We interrupt our regularly scheduled programming for our occasional dose of hockey, specifically the retiring of Adam Graves’ #9 last night at the Garden.
Gravy, as he was known to his teammates and the Garden faithful, wore Rangers blue for ten years, coming to New York during the 1991 – 1992 season; an instrumental part of the 1994 Stanley Cup winning team, Graves scored fifty-two goals that year, only the second Ranger to break the fifty-goal mark.
As impressive as he was on the ice, Graves perhaps had the greatest impact away from the rink, his commitment to service in the community likely unequalled in the NHL. That commitment was recognized on a number of occasions: he received the King Clancy Memorial Trophy, given to the NHL player who best exemplifies leadership qualities or has made a noteworthy humanitarian contribution to his community; the Steven McDonald award (five times), given to the Ranger who goes above and beyond the call of duty, and named for a New York City police officer paralyzed in the line of duty; and the Bill Masterton Memorial Trophy for his qualities of perseverance, sportsmanship, and dedication to hockey.
As he made his way to the ice last evening, Graves walked through a hallway lined with children, a fitting honor guard for a man who has spent so much of his career trying to make the lives of children a little bit brighter. On the ice, the usual Rangers suspects were there to commemorate his career, but there were surprises, too: Mike Gartner, who should have been a member of that Cup-winning team; Tie Domi, former Graves teammate; Sergei Nemchinov, one of the first four Russian players to have his name inscribed on Lord Stanley’s Cup in 1994 (no peeking—who are the other three?).
On the ice together again were Richter, Leetch, Messier, Graves, Beukeboom. For the people of my generation, they were our team, our contemporaries. We were in high school and college when they came into the league, and we watch as their careers ascended, and became transcendent; their retirements reminded us, a little painfully, of our own aging, and as Graves’s #9 was raised to the rafters, it signified what we all knew a long time ago: the Stanley Cup era is long over, now officially inscribed in Rangers myth and lore…and history.
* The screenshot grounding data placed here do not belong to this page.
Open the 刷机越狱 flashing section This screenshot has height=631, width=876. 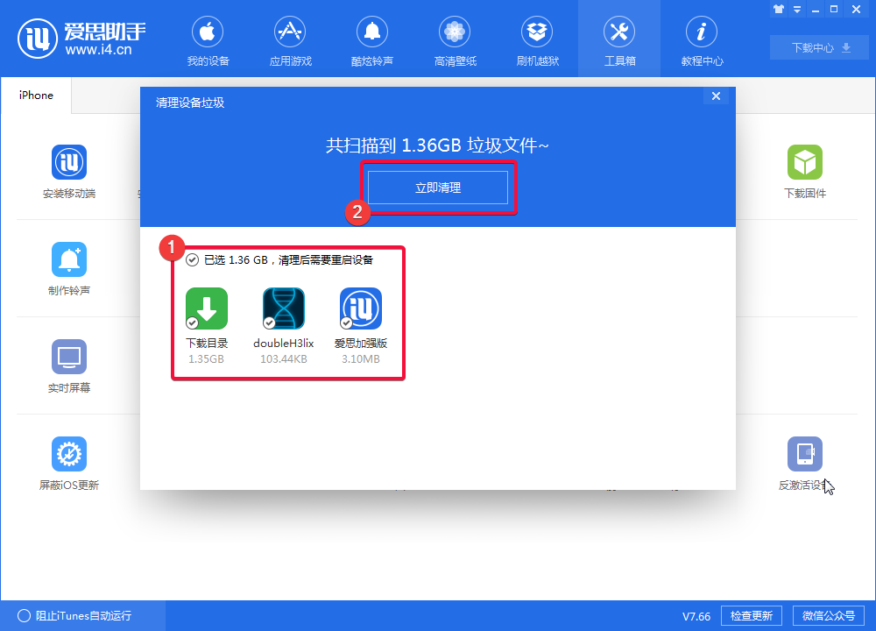(x=536, y=39)
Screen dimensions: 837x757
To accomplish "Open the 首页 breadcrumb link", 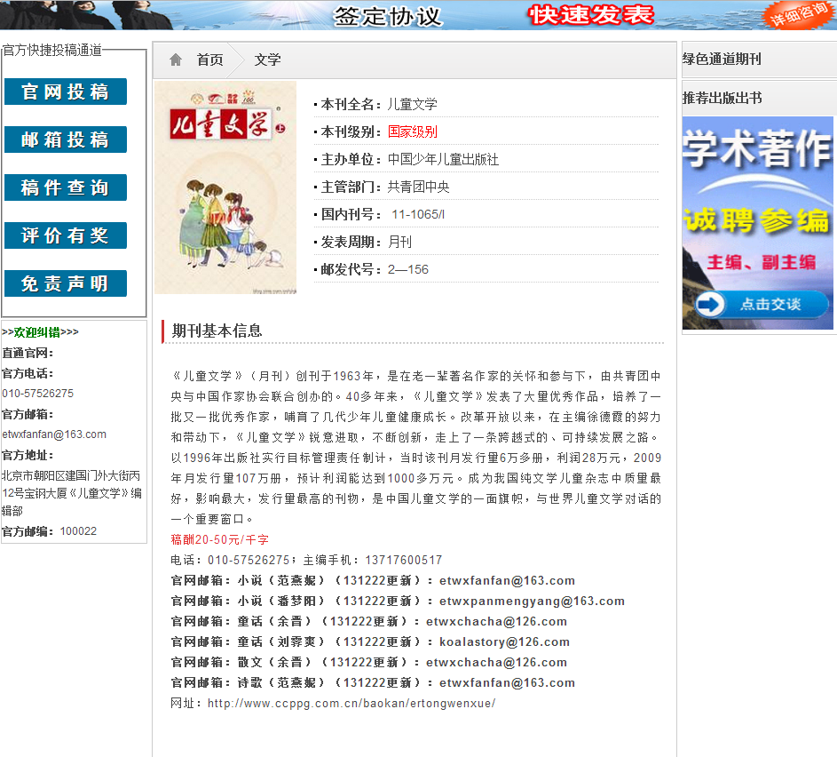I will (x=210, y=60).
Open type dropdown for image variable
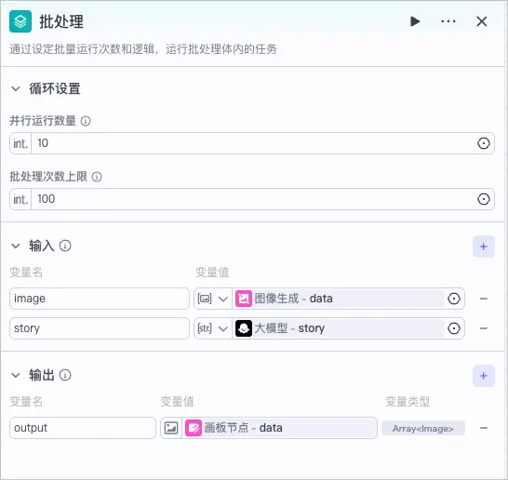The image size is (508, 480). click(x=213, y=299)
In this season of Rangers’ mediocrity, with a team utterly lacking a heart, an emotional center, when the Garden far too seldom rocks the way it rocked last night, the incomparable goodness of Adam Graves was honored, and with it, the magic of that 1994 spring, the memories of that team, of those wins, of that ultimate victory. And once again, for a little while, it was glorious.
When the crowd chanted “Potvin Sucks”, and than Graves, hearing the chants, look up, smiled and laughed heartily I suddenly felt 15 years younger.
Good stuff.I understand they’re going to retire another number 9 later in the season, that of Andy Bathgate. Which leaves just one to go: Jean Ratelle, who might have led them to the ’72 Cup had he not been injured after just 63 games (in which he had a then-team record of 109 pts.)
I actually have a Graves story. Earlier this century, I was at an Arthritis Foundation conference in San Jose and skipped the black tie to see a Sharks game and bought a ticket in the first row on the ice. I sat next to his lovely wife, Violet and Teemu Selanne’s wife Sirpa, the whole game and chatted about that Stanley Cup year. What are the chances of that?